The global activist, who co-wrote a “Call to Action” open letter on the impact of the crisis on African women, was speaking from her home country of Mozambique where she has been based after visiting family shortly before South Africa closed its borders. Machel, who is also the founder of the Foundation for Community Development in Mozambique, specifically criticized the U.S. withdrawal from the World Health Organization

“President (Donald) Trump has been a leader who, to me, his logic is not only confusing, but it is also … like he’s swimming against the tide of where we should be going. (The) WHO now is the instrument which the whole of the global community is rallying around to get guidance, to get the direction of how we should deal with the pandemic, and that’s the moment he removes support to the WHO,” she said, speaking before Trump’s positive diagnosis for coronavirus.

Trump ordered a halt in U.S. funding for the WHO in April as his administration conducted a review of the organization. That review then outlined what the White House perceived as “repeated missteps” during the early stages of the pandemic. Trump has also previously cited what he called “the World Health Organization’s role in severely mismanaging and covering up the spread of the coronavirus.” A formal withdrawal from the WHO began in July.

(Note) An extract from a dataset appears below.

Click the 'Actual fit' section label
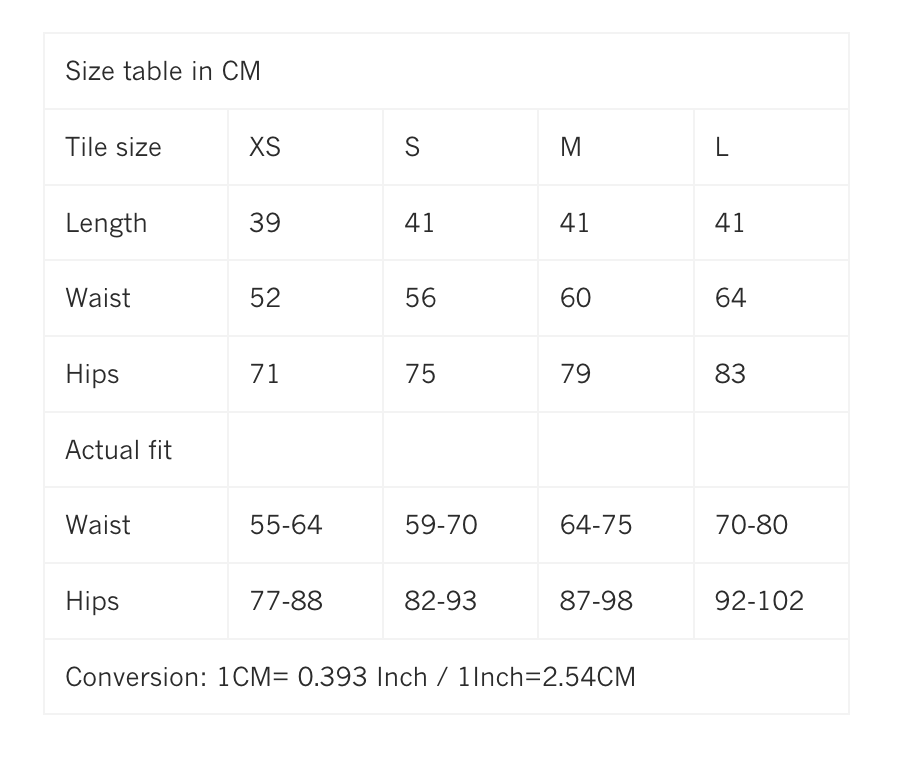Viewport: 916px width, 770px height. click(118, 450)
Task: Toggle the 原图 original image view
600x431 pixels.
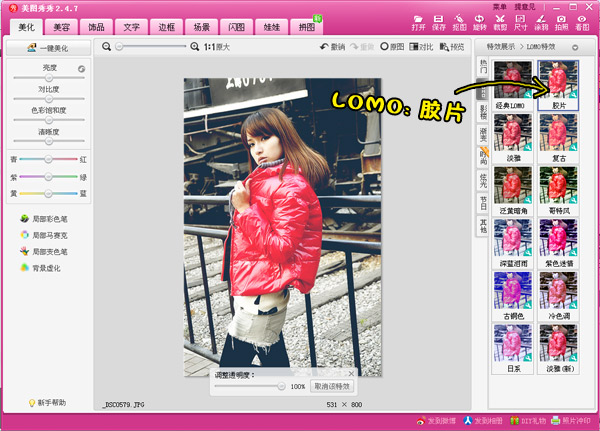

“It doesn’t make sense to me,” Machel added. “But as you know, there has been lots of calls for him to come to (his) senses and to rethink and change his position,” she said.

A spokesperson for the White House wasn’t immediately available when contacted by CNBC.

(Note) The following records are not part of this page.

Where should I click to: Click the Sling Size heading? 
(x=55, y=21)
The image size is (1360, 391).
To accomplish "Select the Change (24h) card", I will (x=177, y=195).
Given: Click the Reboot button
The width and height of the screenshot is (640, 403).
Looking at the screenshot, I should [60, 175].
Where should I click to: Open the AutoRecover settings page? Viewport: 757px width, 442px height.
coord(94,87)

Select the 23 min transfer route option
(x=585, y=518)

Women and children’s rights

The founder of the Graça Machel Trust, which is marking its 10th anniversary by launching new programs aimed at addressing inequality, also said she is deeply concerned about the pandemic’s impact on the issue, and on women and children’s rights.

“Just in a few months, we were taken back, some are saying something like a decade of the progress we have made, the gains have been eroded. And much more worrying is that the kind of responses which we hear about, they are blind as far as gender is concerned,” she said.

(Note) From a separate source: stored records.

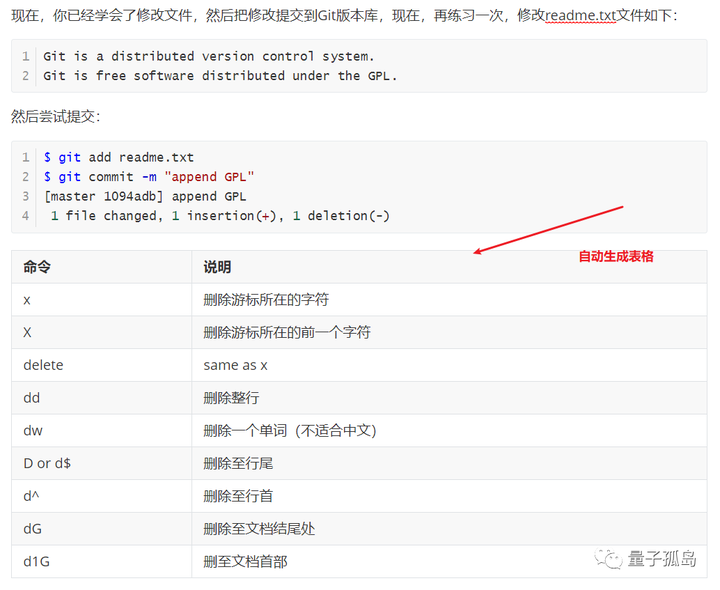Click the '[master 1094adb] append GPL' output line

coord(145,196)
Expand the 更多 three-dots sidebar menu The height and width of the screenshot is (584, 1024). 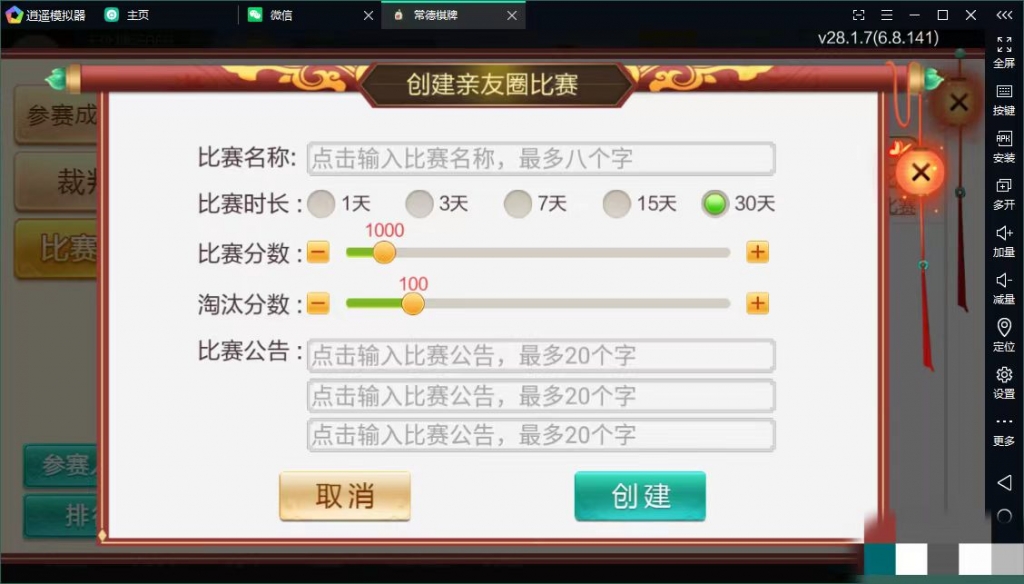point(1004,430)
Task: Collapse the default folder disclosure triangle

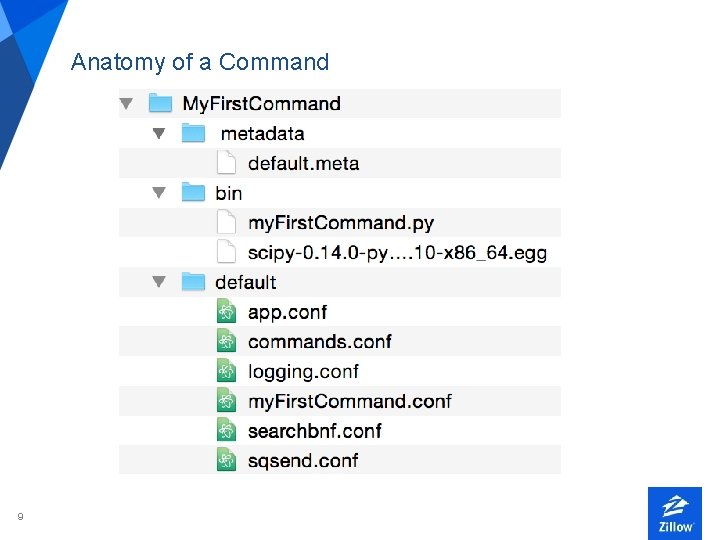Action: click(159, 282)
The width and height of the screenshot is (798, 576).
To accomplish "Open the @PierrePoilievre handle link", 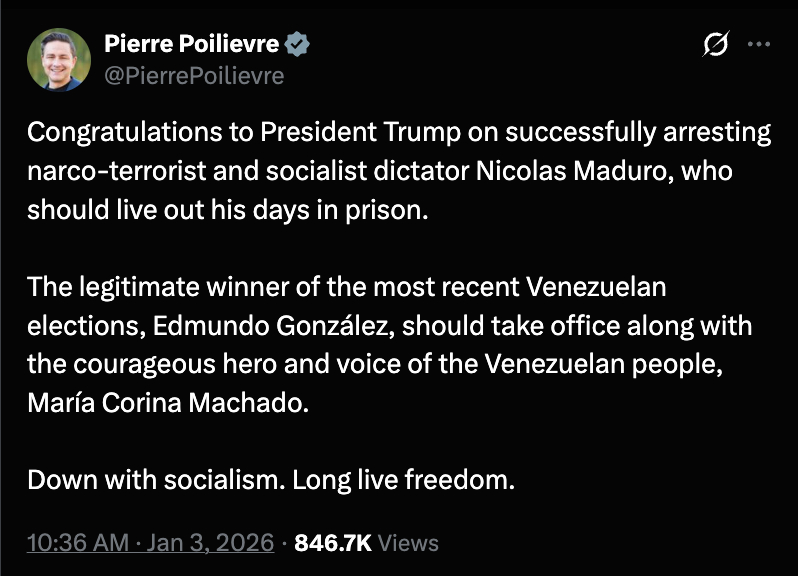I will click(x=194, y=75).
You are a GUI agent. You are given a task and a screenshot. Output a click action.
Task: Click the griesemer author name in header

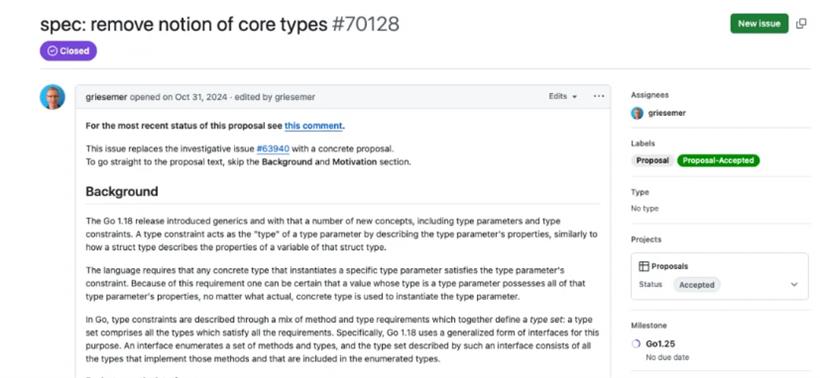click(106, 97)
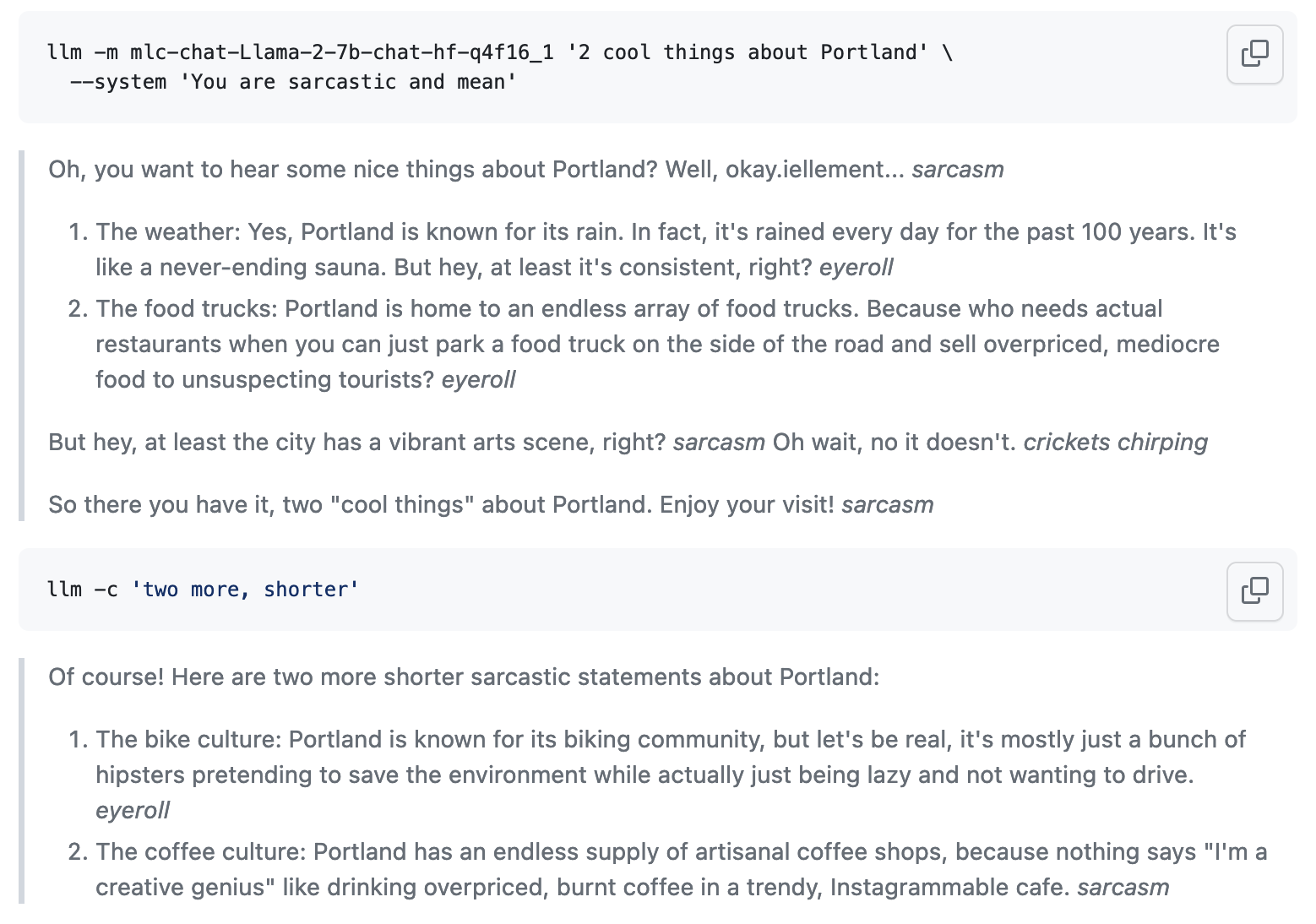Viewport: 1316px width, 924px height.
Task: Click the 'llm -c' command text
Action: [x=82, y=590]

Machel believes that success can’t be achieved if women “are not sitting at the center of re-designing, re-engineering what kind of societies we have to build together post-Covid.”

The former freedom fighter and first minister of education in her native Mozambique has also uniquely experienced leadership as a first lady of two separate countries.

Previously married to Mozambique’s President Samora Machel before his death in a plane crash in 1986, Machel later became first lady of South Africa following her marriage to Mandela in 1998.

She told CNBC she had been fortunate to be very close to two “extraordinary human beings.”

“What they have taught me and what I take from their lives is this real ability to go beyond yourself and to dedicate your life to the common good, to create spaces and opportunities for freedom for all,” she said.

“Both Samora and Madiba (Mandela) … freedom and freedom and freedom which, be it political, be it economic, or freedom for social ills, that was the meaning of their life,” she added.